By using CTV in conjunction with other strategies such as mobile and digital outdoors, marketers gain access to another point of contact with consumers. To do this effectively, marketers must embrace contextual targeting with open arms, a lesson they first discovered at the start of the iOS 14 and “cookie death” discussions.

CTV’s household level information can be combined with other contextual data such as time of day, app, video content, location of video playback, weather, etc. By combining this information, digital marketers can better understand who the audience is and when they are most receptive to advertising.

Fight fraud with friends

Marketers often ask about visibility metrics when they start buying CTV. However, most companies claim that their CTV inventory is 100% viewable because it is not skippable unless the viewer turns off their device or leaves the platform. Full visibility looks promising at first glance, but actually poses major questions from a fraud perspective. For example, malicious players could implement server farms and create bots that simulate someone watching a CTV ad.

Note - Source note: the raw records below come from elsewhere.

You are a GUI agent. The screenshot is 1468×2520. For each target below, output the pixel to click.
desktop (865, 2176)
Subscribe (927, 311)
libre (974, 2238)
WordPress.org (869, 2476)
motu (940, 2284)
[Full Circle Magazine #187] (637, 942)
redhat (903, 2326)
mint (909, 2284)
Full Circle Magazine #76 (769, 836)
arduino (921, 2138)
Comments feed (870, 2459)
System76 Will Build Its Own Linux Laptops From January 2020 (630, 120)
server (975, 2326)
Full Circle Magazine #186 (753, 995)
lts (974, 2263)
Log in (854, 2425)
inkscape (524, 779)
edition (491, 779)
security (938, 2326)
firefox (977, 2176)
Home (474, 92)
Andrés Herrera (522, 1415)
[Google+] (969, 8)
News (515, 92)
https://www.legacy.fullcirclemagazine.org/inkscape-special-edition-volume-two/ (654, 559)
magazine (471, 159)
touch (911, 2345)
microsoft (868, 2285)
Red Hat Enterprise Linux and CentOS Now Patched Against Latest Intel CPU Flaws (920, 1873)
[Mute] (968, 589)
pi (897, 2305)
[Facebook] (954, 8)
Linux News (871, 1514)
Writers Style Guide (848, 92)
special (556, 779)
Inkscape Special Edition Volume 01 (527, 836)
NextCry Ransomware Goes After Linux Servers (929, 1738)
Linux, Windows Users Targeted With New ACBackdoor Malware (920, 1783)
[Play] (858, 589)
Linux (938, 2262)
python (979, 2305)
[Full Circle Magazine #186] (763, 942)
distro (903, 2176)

Interesting way, DoubleVerify found that between January and April 2020, there was a 161% year-over-year increase in fraudulent impressions of CTV ads. Clearly, the industry needs a solution to ensure that advertising dollars are spent to reach real consumers.

The best method to minimize fraud is to set requirements for inventory partners. Marketers should use accredited third-party verification partners and work with inventory that allows pixel tracking. A third party testing and review of inventory sources is a step in the right direction to minimize fraud and build confidence in CTV’s return on investment.

As the CTV chain grows, it is critical that digital marketers double down on holistic campaign approaches and ensure that their inventory partners meet the requirements for measurement, visibility, and zero awareness. fraud.